Author
Najma Ali SOOMRO,* Suresh Kumar Oad RAJPUT,** and Ishfaque Ahmed
SOOMRO*
Abstract
Predictions regarding returns and price movements in financial markets can be made using online search engines, which track the sentiments of individual investors. This study aims to analyse how the sentiments of Bitcoin investors impact changes in the American stock market returns. The Bitcoin sentiment index was created to benchmark the sentiments of Bitcoin investors from 2013 to 2018. This index is built by analysing terms from leading business magazines and online journals. Such an index measures potential investors’ sentiments about Bitcoin and how those sentiments impact S&P returns. We use the ordinary least squares method to analyse this. It was found that BSI has a negative impact on S&P returns. Furthermore, the Vector Autoregressive (VAR) model is used to determine the relationship between these economic time series. VAR results indicated a significant positive impact of S&P returns on BSI, while BSI could not predict S&P returns.
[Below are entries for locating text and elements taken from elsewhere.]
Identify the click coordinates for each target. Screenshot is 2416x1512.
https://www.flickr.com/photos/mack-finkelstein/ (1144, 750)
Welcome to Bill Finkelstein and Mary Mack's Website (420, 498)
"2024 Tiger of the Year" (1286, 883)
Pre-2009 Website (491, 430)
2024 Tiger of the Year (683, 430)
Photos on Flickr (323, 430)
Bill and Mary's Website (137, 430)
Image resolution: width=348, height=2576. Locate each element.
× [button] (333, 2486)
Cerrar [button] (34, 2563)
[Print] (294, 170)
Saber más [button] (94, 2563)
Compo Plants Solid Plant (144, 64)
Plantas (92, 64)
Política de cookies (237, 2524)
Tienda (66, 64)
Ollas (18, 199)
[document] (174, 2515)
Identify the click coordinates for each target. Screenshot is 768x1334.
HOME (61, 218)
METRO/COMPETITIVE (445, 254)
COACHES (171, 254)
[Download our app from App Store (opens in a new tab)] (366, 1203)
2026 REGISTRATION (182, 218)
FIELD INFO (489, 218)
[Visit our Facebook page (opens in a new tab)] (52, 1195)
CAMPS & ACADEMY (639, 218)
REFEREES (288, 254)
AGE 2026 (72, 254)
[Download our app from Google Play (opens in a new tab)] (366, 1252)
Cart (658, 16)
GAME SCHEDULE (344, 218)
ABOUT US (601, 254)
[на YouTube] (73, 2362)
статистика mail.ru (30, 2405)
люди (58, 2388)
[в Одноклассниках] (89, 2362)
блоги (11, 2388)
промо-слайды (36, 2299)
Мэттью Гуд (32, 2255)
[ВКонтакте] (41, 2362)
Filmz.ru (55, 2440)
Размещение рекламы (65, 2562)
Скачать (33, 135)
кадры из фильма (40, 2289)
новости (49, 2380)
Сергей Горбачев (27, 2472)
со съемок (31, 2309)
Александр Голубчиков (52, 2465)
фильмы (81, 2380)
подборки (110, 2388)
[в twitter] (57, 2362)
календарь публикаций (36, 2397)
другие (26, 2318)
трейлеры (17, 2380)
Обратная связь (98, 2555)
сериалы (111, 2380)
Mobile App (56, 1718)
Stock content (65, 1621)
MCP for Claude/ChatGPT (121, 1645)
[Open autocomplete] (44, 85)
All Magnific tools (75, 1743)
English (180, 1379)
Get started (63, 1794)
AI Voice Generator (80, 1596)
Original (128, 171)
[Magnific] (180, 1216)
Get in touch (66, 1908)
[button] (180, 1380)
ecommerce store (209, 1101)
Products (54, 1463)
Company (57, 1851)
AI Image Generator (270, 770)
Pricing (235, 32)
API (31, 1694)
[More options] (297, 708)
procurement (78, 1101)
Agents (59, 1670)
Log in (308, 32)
Consequently, it can be concluded that S&P returns cause changes in BSI. Recognising that Bitcoin sentiment can offer valuable insights and guidance for retail investors during market downturns, much like the S&P 500. By tracking changes in the S&P 500, analysts can anticipate shifts in cryptocurrency market sentiment and take preventative measures when needed. Understanding this relationship is crucial for assessing systemic risks, as volatility in traditional markets can impact the crypto space.